The theme of the lecture was the ballet class and how it evolved over the last four centuries. According to Hageli, the ballet class is the most important part of a dancers day: it is where dancers warm up, strengthen and generally prepare their bodies for all to come. Dancers attend class every day. As ballet itself evolved (more turnout, higher arabesques, more complicated spins, point shoes), class, too, evolved to ensure dancers were equipped with the necessary skills. For example, Marie Taglioni was the first ballerina to go en pointe, but this was before the invention of point shoes. Thus, this required an immense amount of ankle strength! (Interestingly, point work, though first introduced in France, really took off in Italy because it was where, thanks to the shoes makers Italy is generally so famous for, the point shoe was developed!)

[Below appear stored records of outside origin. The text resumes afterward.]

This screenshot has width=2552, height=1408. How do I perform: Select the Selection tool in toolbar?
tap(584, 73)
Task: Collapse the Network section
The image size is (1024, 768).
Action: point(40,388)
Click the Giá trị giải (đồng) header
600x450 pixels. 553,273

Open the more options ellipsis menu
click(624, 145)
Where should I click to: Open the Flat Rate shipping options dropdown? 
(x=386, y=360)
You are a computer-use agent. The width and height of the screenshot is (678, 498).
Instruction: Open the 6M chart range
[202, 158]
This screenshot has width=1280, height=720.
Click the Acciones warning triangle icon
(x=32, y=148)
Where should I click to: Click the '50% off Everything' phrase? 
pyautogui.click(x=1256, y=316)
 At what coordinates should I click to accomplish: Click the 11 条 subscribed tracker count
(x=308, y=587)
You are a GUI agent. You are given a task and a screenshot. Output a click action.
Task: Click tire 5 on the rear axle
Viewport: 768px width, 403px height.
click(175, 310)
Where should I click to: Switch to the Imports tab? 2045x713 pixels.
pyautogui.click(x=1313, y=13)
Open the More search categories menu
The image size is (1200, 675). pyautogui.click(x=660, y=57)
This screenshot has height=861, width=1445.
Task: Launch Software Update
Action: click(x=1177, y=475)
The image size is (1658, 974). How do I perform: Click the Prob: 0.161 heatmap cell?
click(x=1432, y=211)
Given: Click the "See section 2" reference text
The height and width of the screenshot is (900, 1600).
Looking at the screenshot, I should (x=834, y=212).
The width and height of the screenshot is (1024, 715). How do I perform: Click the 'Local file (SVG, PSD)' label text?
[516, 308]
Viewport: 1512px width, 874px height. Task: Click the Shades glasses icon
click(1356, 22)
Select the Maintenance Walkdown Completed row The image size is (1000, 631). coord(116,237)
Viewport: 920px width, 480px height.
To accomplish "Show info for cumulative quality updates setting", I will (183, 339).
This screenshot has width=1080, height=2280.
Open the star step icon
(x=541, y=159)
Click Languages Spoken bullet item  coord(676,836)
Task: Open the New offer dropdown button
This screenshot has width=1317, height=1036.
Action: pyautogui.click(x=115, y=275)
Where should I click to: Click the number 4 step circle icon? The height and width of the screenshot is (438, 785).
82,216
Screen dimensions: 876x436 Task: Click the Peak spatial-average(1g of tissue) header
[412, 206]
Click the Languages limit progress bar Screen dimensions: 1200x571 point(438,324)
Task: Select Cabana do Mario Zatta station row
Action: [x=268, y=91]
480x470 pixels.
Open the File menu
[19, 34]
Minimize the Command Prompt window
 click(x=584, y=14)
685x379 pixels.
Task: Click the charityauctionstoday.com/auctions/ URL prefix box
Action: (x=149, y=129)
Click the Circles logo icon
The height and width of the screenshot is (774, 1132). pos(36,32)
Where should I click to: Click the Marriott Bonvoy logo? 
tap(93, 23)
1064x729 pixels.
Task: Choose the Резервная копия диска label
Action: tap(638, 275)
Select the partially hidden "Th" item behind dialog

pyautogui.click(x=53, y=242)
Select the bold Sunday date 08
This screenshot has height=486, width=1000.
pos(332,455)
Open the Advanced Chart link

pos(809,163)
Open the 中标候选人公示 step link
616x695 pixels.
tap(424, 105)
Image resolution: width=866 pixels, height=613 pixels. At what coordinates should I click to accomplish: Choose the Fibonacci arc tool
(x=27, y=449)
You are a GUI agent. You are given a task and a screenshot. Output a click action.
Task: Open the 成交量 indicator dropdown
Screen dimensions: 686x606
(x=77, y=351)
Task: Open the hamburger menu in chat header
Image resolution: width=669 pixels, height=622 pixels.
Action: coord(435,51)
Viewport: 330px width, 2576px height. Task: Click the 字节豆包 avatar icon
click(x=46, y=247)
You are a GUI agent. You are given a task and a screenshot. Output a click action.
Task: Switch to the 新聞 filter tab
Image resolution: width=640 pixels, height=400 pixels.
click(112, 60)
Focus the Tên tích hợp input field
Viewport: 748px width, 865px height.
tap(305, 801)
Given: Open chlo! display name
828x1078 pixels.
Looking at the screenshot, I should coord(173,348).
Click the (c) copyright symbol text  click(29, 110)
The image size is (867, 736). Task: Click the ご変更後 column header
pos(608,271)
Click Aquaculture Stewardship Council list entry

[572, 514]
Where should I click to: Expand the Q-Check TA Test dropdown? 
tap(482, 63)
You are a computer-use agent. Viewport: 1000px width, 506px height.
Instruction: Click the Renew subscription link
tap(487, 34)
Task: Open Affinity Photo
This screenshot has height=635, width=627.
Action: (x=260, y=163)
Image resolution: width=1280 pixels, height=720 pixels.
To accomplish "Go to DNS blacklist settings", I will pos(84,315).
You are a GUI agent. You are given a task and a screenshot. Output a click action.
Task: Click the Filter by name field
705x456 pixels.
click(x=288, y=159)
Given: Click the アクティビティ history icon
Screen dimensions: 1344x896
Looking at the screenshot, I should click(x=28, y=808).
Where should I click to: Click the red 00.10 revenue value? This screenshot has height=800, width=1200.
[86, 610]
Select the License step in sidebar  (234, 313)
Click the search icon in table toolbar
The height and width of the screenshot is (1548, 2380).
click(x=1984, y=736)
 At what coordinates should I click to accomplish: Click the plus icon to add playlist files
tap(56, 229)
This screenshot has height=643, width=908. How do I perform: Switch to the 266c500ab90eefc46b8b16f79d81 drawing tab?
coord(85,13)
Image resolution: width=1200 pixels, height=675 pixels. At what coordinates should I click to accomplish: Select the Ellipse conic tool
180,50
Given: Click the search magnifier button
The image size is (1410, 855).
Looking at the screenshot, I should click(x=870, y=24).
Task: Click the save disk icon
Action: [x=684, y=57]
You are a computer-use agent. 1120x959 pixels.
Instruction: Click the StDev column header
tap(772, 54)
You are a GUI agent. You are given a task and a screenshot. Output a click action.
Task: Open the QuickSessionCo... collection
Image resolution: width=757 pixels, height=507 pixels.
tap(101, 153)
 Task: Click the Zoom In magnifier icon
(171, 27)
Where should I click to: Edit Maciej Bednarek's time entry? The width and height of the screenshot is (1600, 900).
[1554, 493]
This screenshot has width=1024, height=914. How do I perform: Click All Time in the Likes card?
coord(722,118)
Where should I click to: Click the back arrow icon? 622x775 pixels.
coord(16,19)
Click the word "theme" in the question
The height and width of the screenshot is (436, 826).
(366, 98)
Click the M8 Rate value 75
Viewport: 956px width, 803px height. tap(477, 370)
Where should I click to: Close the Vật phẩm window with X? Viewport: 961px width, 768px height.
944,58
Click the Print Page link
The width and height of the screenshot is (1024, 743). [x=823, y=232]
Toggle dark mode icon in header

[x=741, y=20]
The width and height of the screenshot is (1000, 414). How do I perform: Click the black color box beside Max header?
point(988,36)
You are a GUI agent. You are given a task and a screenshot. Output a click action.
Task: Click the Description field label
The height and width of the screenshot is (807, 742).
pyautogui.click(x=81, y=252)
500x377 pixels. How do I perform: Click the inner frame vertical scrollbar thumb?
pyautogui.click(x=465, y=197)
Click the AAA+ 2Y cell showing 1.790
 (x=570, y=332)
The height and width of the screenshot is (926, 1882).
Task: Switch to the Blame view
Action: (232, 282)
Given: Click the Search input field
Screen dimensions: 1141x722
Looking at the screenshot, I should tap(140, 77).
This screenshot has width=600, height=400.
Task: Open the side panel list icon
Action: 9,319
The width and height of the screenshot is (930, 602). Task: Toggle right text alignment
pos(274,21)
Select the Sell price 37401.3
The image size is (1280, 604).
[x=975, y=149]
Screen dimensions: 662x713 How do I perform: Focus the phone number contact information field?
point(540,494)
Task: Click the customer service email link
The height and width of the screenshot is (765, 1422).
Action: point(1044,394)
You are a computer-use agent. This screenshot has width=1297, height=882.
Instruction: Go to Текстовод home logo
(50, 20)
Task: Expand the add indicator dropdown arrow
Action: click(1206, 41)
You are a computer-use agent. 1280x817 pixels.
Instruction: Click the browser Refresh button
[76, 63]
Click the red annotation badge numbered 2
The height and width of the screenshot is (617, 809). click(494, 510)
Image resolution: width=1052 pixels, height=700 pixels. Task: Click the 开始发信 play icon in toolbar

The evolution of ballet was demonstrated by dancers of the Royal Ballet, among them Gemma Pitchley-Gale, who was wearing bloomers under her knee length tutu - part of the 18th century ballet uniform, designed to maintain the ballerina's modesty by not revealing too much leg! Also, the lovely Fumi Kaneko, for whom today was the first time performing in front of an audience after returning from injury. And Marcelino Sambe, who, in addition to being a great dancer, is hilarious! It was really nice to get to see the dancers personalities come through!

Ballet Evolved was interesting, informative and entertaining ,and I shall definitely attend the next event! The event was filmed, and videos should be going up on Youtube soon. I will post them here when they become available.